◆ WHAT THE TASK ASKS:
Below are lines of data, and only some are wanted. Please repeat exactly those from the line that has "Task: Open Xem for Đơn hàng của Khách" through the line that has "Task: Decrease quantity with the minus icon".

Saved entries

◆ ◆ ◆ ◆ ◆

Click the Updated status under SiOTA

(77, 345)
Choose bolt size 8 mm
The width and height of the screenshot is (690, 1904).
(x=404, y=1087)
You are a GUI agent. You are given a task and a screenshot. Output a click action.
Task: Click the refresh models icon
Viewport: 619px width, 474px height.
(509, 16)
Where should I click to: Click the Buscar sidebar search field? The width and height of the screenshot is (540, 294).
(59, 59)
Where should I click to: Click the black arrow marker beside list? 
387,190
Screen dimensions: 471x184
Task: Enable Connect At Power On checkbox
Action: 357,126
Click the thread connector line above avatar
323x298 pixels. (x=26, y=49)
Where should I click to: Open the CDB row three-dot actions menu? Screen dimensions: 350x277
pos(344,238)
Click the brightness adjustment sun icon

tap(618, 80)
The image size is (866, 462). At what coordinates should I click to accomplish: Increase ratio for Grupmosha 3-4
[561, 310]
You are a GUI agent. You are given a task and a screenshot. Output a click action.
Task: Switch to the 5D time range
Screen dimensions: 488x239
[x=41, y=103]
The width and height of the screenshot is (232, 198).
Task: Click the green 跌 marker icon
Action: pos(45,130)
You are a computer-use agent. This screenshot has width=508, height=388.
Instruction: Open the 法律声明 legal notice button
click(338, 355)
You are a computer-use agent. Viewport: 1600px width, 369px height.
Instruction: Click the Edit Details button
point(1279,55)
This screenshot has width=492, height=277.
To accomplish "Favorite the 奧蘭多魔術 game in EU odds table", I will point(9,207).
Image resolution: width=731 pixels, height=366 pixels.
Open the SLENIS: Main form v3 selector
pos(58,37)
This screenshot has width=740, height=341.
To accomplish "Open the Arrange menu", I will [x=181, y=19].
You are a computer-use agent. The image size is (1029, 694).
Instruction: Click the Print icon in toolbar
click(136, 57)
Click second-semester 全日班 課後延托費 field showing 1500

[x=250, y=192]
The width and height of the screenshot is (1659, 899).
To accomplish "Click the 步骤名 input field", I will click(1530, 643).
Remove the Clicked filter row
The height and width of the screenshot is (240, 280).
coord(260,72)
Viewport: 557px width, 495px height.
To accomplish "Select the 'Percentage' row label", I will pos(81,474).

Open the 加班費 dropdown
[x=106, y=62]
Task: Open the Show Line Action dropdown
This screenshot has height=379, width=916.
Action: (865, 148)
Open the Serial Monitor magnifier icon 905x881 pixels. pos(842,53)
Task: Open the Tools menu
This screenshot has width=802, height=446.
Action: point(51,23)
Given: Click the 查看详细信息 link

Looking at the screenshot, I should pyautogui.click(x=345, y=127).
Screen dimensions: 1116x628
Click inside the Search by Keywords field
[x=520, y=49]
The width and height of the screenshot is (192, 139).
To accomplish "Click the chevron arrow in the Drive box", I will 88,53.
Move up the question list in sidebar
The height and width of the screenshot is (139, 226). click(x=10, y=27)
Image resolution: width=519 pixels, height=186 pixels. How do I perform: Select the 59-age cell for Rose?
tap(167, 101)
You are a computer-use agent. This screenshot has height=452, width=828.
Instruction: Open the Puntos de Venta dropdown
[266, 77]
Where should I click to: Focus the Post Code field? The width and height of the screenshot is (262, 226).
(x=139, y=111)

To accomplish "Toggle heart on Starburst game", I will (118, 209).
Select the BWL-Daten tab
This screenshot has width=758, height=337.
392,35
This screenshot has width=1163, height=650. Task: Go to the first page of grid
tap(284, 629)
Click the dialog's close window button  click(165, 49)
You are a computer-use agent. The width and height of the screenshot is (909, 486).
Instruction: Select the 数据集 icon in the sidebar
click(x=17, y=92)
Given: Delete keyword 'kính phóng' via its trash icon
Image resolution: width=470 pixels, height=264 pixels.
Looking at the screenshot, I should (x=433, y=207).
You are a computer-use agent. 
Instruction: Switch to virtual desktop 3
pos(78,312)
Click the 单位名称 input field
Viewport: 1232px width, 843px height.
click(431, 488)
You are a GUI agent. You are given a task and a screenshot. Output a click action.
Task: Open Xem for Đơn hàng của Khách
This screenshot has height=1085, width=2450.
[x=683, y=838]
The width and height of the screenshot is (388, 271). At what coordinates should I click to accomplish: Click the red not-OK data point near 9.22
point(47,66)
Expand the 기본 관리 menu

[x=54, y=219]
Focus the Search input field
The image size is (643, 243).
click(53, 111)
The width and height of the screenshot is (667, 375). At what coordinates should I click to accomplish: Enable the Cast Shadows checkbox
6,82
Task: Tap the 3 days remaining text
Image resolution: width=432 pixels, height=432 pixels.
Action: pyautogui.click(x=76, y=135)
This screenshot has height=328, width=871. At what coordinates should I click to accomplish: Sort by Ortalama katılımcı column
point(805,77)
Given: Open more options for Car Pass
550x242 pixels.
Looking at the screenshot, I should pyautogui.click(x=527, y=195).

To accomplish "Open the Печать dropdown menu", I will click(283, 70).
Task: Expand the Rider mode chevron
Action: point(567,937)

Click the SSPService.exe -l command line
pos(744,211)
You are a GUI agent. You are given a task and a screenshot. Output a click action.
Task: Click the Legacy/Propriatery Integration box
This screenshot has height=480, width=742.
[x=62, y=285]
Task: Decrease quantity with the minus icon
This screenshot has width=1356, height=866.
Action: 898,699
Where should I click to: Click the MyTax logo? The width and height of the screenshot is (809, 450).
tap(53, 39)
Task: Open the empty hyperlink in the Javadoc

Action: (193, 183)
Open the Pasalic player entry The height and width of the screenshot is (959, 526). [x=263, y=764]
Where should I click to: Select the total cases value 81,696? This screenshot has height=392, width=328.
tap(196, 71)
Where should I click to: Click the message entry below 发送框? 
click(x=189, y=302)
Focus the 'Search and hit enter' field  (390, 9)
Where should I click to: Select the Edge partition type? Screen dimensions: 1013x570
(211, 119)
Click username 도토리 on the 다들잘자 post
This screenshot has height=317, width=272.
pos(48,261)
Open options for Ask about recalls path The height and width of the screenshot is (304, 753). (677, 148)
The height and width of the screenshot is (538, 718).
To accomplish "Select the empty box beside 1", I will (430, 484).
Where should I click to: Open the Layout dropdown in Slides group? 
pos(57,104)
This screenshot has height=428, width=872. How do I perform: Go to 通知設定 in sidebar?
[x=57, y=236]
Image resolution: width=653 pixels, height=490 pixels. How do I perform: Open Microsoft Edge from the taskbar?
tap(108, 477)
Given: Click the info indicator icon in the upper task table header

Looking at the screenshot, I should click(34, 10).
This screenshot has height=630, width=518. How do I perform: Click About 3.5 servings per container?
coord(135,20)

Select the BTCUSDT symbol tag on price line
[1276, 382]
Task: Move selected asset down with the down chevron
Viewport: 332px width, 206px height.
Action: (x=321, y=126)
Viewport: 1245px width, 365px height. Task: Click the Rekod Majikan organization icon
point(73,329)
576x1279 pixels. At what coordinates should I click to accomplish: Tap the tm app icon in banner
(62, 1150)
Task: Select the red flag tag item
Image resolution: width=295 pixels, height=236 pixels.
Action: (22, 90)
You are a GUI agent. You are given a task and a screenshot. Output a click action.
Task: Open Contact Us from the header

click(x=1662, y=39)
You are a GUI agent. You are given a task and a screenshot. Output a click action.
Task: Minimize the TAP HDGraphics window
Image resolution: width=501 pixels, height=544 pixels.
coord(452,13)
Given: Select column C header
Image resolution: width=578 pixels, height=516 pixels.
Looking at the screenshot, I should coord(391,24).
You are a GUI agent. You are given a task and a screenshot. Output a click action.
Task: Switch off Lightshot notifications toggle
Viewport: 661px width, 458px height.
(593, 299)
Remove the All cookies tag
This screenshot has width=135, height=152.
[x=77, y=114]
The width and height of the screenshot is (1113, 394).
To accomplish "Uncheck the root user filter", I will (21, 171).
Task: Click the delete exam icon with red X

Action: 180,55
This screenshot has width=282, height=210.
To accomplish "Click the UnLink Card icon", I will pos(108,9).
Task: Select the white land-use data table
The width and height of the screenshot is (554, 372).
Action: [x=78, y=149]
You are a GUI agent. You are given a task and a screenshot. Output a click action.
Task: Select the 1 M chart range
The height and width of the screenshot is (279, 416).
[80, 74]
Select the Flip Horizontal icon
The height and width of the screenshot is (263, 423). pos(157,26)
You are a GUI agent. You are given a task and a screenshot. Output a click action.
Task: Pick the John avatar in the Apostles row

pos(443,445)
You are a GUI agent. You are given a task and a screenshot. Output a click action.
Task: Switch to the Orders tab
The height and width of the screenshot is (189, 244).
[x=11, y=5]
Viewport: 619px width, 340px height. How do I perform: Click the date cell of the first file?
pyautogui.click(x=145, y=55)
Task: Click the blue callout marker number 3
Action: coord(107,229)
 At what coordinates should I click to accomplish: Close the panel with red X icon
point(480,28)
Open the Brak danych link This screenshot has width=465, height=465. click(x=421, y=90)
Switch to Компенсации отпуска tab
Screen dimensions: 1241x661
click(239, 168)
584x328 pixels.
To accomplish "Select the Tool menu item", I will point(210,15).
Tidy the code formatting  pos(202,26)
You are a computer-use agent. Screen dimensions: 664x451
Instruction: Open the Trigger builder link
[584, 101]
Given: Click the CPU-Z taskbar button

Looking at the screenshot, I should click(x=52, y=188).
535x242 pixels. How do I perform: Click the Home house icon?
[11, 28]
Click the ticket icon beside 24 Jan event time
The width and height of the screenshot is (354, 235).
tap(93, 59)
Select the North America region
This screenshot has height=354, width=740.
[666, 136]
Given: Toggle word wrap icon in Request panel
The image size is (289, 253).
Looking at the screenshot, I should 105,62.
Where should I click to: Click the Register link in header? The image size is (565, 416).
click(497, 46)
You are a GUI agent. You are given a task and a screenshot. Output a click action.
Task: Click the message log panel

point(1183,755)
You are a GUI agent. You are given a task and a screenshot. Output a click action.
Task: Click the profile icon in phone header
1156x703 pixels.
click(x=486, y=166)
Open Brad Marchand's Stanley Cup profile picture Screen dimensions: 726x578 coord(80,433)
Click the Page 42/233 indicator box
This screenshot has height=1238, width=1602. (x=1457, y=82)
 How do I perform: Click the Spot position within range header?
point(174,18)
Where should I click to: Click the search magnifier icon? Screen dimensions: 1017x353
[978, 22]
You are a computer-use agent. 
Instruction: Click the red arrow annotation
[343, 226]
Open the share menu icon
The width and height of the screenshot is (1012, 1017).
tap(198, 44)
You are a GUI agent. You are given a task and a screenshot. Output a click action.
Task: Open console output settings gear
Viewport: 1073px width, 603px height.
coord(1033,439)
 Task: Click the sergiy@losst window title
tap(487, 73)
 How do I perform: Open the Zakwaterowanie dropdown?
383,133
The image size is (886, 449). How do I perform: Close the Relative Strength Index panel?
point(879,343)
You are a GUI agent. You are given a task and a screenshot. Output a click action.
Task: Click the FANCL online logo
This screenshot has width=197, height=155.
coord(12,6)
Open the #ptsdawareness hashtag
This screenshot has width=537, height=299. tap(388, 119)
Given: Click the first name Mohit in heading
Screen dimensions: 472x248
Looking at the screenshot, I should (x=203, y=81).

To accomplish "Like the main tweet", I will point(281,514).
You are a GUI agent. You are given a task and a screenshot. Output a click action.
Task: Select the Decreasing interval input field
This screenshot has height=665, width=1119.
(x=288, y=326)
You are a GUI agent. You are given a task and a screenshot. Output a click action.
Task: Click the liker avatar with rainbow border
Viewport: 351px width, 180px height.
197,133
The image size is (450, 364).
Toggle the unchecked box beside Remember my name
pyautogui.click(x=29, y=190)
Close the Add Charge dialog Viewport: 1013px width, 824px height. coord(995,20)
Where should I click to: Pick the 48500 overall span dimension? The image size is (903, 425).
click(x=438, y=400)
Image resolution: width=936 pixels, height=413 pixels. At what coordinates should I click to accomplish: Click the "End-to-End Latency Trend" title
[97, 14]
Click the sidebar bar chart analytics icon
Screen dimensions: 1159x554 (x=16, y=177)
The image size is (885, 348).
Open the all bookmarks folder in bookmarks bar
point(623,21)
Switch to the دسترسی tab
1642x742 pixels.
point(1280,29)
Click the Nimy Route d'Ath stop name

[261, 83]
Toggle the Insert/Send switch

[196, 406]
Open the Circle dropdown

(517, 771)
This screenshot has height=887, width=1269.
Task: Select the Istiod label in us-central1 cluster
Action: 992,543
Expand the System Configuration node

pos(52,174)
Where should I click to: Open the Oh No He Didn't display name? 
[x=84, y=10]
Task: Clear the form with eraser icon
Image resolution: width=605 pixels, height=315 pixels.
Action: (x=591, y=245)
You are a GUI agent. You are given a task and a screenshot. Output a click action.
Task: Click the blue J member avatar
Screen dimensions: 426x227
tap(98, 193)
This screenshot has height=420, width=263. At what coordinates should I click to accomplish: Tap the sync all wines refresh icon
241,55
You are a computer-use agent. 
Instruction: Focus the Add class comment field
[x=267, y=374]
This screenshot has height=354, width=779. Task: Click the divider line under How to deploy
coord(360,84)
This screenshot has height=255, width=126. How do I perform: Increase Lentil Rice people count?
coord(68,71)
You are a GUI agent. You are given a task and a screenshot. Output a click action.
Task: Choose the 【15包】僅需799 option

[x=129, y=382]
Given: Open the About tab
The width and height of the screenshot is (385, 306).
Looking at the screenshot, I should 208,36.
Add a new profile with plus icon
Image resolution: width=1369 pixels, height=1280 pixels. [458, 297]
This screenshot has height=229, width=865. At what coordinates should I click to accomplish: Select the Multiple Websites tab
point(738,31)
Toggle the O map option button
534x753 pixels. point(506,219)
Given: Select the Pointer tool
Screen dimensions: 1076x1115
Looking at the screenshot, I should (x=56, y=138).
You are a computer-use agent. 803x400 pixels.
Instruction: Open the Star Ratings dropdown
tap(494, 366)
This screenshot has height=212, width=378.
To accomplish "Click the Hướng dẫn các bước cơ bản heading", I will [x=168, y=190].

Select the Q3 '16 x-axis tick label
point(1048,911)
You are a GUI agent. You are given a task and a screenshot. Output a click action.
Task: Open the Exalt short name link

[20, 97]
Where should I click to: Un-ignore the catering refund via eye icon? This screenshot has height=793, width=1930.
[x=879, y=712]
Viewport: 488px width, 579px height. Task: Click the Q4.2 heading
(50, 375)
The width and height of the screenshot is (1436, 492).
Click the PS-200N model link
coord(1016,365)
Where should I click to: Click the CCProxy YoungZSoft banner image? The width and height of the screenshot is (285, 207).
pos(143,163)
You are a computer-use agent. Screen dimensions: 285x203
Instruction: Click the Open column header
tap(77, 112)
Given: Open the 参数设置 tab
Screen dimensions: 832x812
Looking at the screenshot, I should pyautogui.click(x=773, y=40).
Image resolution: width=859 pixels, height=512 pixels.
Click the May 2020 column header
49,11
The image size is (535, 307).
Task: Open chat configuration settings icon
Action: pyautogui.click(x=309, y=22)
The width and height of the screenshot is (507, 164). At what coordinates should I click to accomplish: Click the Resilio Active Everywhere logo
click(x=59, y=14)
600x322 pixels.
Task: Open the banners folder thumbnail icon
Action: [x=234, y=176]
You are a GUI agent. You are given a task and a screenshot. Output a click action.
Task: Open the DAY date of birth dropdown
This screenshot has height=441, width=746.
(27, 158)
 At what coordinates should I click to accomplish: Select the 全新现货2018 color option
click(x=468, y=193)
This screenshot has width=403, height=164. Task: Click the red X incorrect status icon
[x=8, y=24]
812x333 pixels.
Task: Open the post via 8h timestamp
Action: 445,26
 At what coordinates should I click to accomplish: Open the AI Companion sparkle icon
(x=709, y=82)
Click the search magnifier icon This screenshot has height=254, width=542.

◆ ◆ ◆ ◆ ◆

◆ SOLVED EXERCISE:
Task: Open Xem for Đơn hàng của Khách
This screenshot has height=1085, width=2450.
[x=683, y=838]
The width and height of the screenshot is (388, 271). At what coordinates should I click to accomplish: Click the red not-OK data point near 9.22
point(47,66)
Expand the 기본 관리 menu

[x=54, y=219]
Focus the Search input field
The image size is (643, 243).
click(53, 111)
The width and height of the screenshot is (667, 375). At what coordinates should I click to accomplish: Enable the Cast Shadows checkbox
6,82
Task: Tap the 3 days remaining text
Image resolution: width=432 pixels, height=432 pixels.
Action: pyautogui.click(x=76, y=135)
This screenshot has height=328, width=871. At what coordinates should I click to accomplish: Sort by Ortalama katılımcı column
point(805,77)
Given: Open more options for Car Pass
550x242 pixels.
Looking at the screenshot, I should pyautogui.click(x=527, y=195).

To accomplish "Open the Печать dropdown menu", I will click(283, 70).
Task: Expand the Rider mode chevron
Action: point(567,937)

Click the SSPService.exe -l command line
pos(744,211)
You are a GUI agent. You are given a task and a screenshot. Output a click action.
Task: Click the Legacy/Propriatery Integration box
This screenshot has height=480, width=742.
[x=62, y=285]
Task: Decrease quantity with the minus icon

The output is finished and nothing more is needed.